First, we would like to address the view of the ethicist as someone who is to “support ethical actions,” and therefore should “collaborate with those who have expertise in implementing social change” (69), in order to fulfill the “essential purpose of ethics” (69). Bioethicists are not and should not always be concerned with establishing normative claims and translating them to an actual (change of) practice. Rather, the work of the ethicist may also concern critical inquiry or a preliminary exploration of a subject in order to identify and describe moral concerns or benefits, or instigate ethical reflection on a topic previously seen as unproblematic. Furthermore, ethicists may see it as their primary role to facilitate reflection and dialogs so as to foster the establishment of normative claims by others rather than doing this themselves (Metselaar et al. 2017). Thus, the imperative that bioethicists should be primarily concerned with developing norms and ethical actions based on these norms overlooks other roles of bioethicists.
Yet, we agree with Sisk et al. that at least a major aspect of the bioethicist’s work is the development of ethical norms, and that the bioethicist should pay close attention to the applicability of these norms in practice, as “ought implies can.” However, we would like to distinguish between taking into account the feasibility of norms, on the one hand, and ensuring their actual implementation on the other hand. It is questionable whether the ethicist should always take care of the implementation. In the framework that Sisk et al. present, multidisciplinary experts, including the ethicist, are leading in the implementation of norms, whereas stakeholders in practice have an auxiliary role. Sisk et al. focus on a multidisciplinary team that includes ethicists, educators, implementation scientists, and graduate students in ethics. Elsewhere, they mention those who have expertise in implementing social change as the main partners of bioethicists. In doing so, Sisk et al. remain expert-oriented in their framework for implementation. For instance, they seek to identify ethical norms and justify these through “dialectic argument among scholars,” only after which a “reality check” with stakeholders should ensure that the previous ethical deliberation is reflective of “frontline reality” (67, Table 2).
We disagree with this dominant role of experts and would like to argue for a user- and/or stakeholder-oriented approach, in which the implementation of normative claims primarily rests on an iterative process of co-creation. In this approach, stakeholders such as caregivers, patients, research participants, and family members are closely involved in every step of the development of the norm and its implementation.

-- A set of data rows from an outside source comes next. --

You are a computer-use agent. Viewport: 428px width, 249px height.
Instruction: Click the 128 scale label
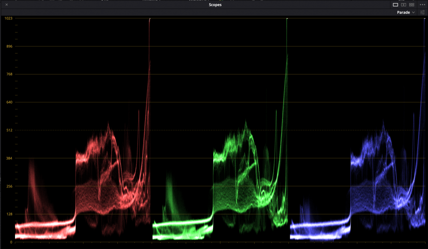(9, 214)
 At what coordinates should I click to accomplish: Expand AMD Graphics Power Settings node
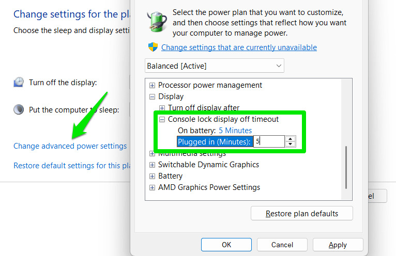pos(152,187)
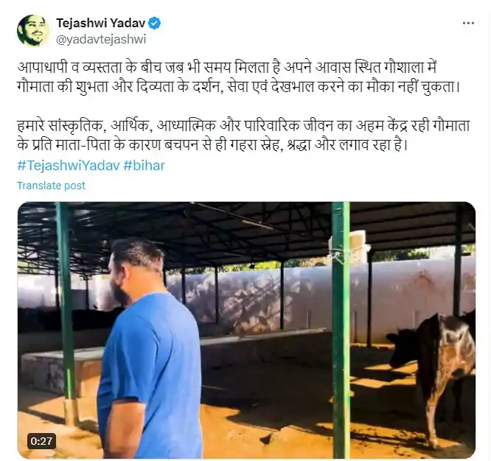Open the #bihar hashtag

[144, 166]
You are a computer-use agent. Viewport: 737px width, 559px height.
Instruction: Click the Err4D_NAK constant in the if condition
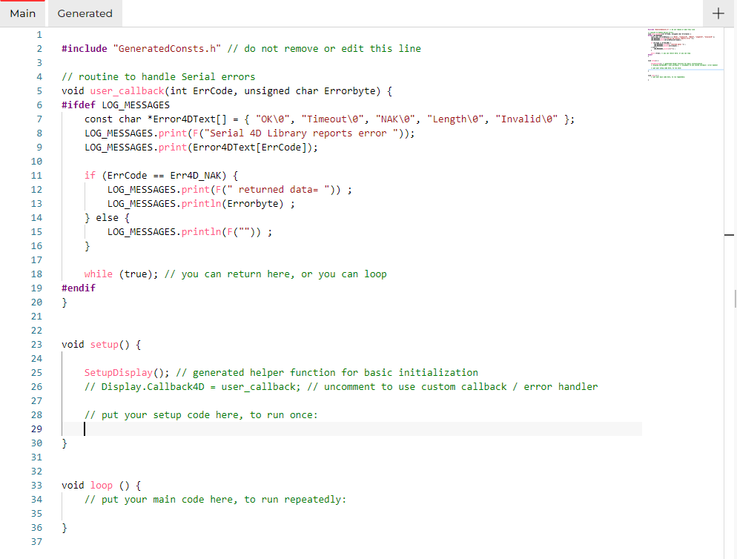pyautogui.click(x=198, y=175)
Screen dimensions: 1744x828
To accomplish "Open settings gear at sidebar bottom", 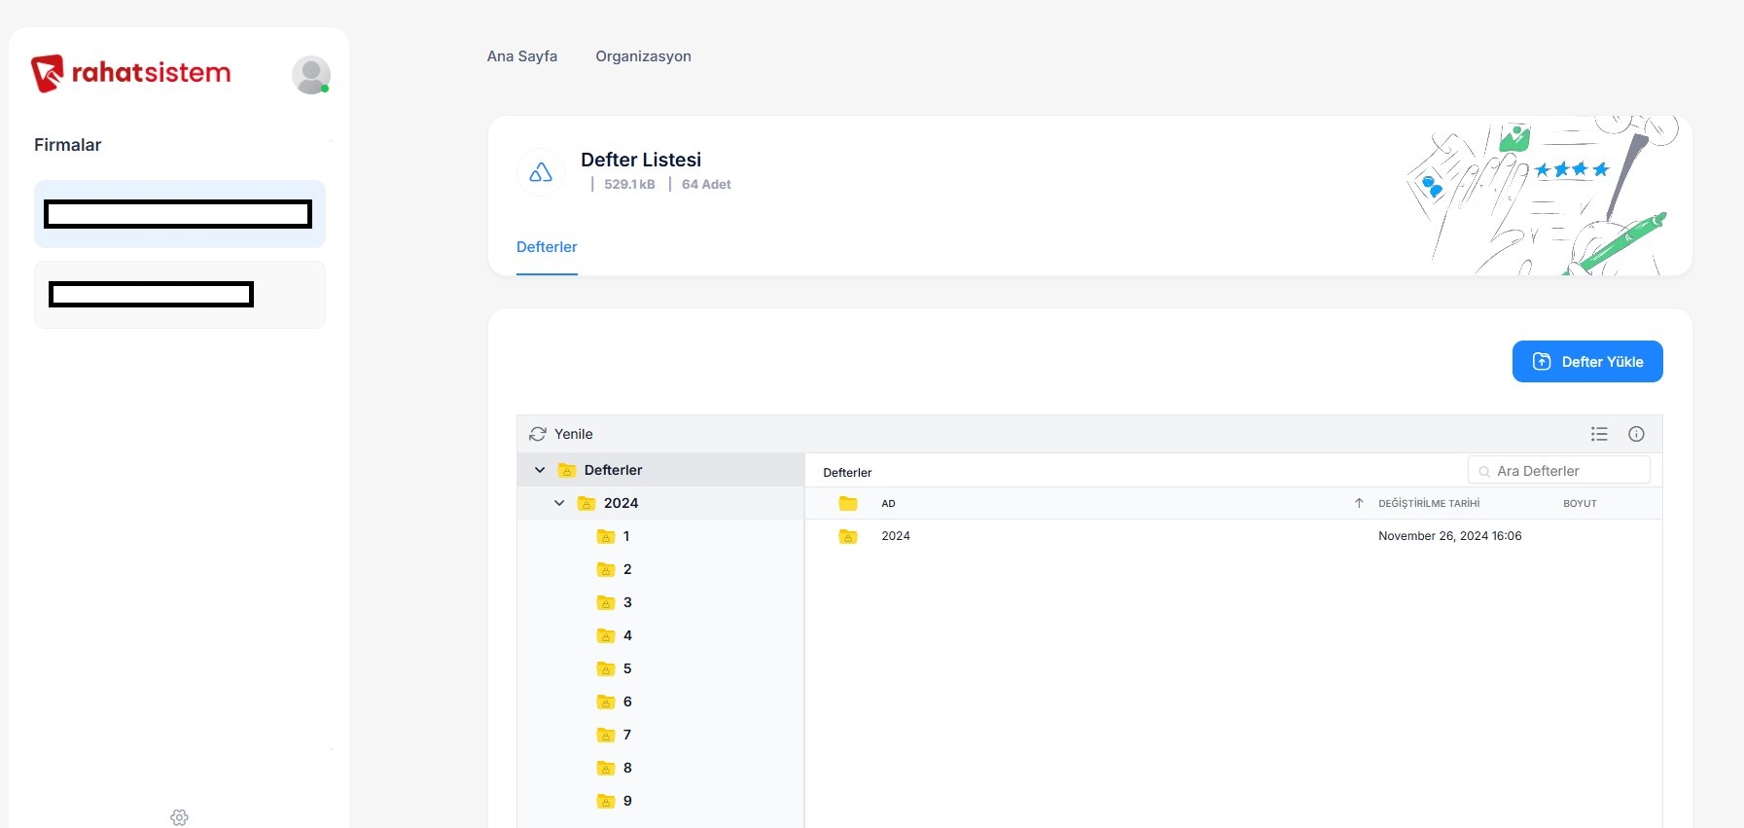I will [x=179, y=817].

Hence, developing and implementing norms takes place in practice and with practice. Moreover, we maintain that this process should be thoroughly dialogical and participatory; not only because it will facilitate a more effective implementation process (Weidema et al. Citation2016), but also because in order to understand how to improve practice, we need the involvement of people immersed in that practice—from the very beginning and throughout the entire process (Metselaar et al. Citation2017; Molewijk et al. Citation2003).
The underlying assumption of a dialogical and participatory approach to implementation in ethics is that the (experiential) expertise of stakeholders is crucial, both in developing adequate norms and in translating such norms into interventions that are tailored to the needs and contexts of end users; in order to gain a good understanding, their concrete, detailed experiences and perspectives need to be investigated and exchanged. Dialogue is seen here as the primary vehicle for moral learning and developing practical applications to normative positions (Widdershoven et al. Citation2009). In practice, this may involve organizing focus or discussion groups, or creating a community of practice that forms the center of the implementation study. In this way, stakeholders’ experiences are not only used as a source for reflection by the ethicist; rather, stakeholders are involved in the process of reflection itself.

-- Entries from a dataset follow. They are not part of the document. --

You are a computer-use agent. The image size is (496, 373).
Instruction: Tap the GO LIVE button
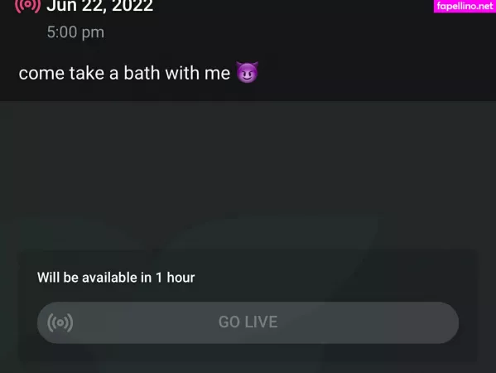[x=248, y=322]
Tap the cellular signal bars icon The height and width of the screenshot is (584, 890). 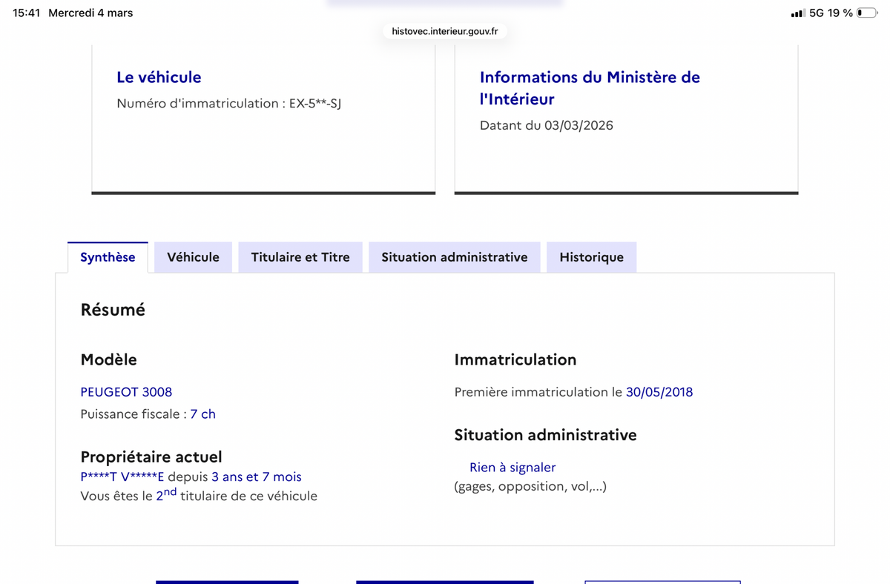(797, 13)
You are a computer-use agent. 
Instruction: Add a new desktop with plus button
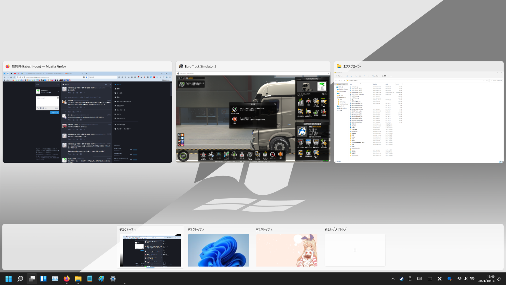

Thus, a responsibility of the ethicist is not only to initiate multidisciplinary collaboration, and take part in these collaborations, but also to facilitate dialogical processes through which norms are applied, interventions are developed, and, subsequently, implemented and disseminated. This entails a cyclical process in which stakeholders come to a shared understanding of their practice, how it can be improved, what an intervention may look like, and how it should be implemented to effect change.

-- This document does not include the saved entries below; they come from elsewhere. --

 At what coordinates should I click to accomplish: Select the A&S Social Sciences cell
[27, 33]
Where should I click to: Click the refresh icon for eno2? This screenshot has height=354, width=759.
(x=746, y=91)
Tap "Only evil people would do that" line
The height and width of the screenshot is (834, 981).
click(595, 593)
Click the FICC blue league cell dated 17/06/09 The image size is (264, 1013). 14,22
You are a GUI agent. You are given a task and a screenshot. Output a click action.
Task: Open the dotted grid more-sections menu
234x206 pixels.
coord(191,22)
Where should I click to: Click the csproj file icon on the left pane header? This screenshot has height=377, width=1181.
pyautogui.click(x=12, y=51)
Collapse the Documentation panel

As an example, we will shortly discuss the process of developing and implementing the High and Intensive Care-model in Dutch psychiatry, which emerged from the normative claim that coercion and restraint in psychiatry should be reduced, and was the result of a process of co-creation in which stakeholders in practice were actively involved.
In The Netherlands, during involuntary admission at a mental healthcare institution, patients frequently undergo coercive measures like seclusion. Seclusion is defined as “locking up a patient alone in a specially designed locked room, with or without consent.” With the aim to reduce the use of seclusion, a small multidisciplinary group, among which the ethicists, initiated a project to develop a new approach in acute psychiatry: High and Intensive Care (HIC).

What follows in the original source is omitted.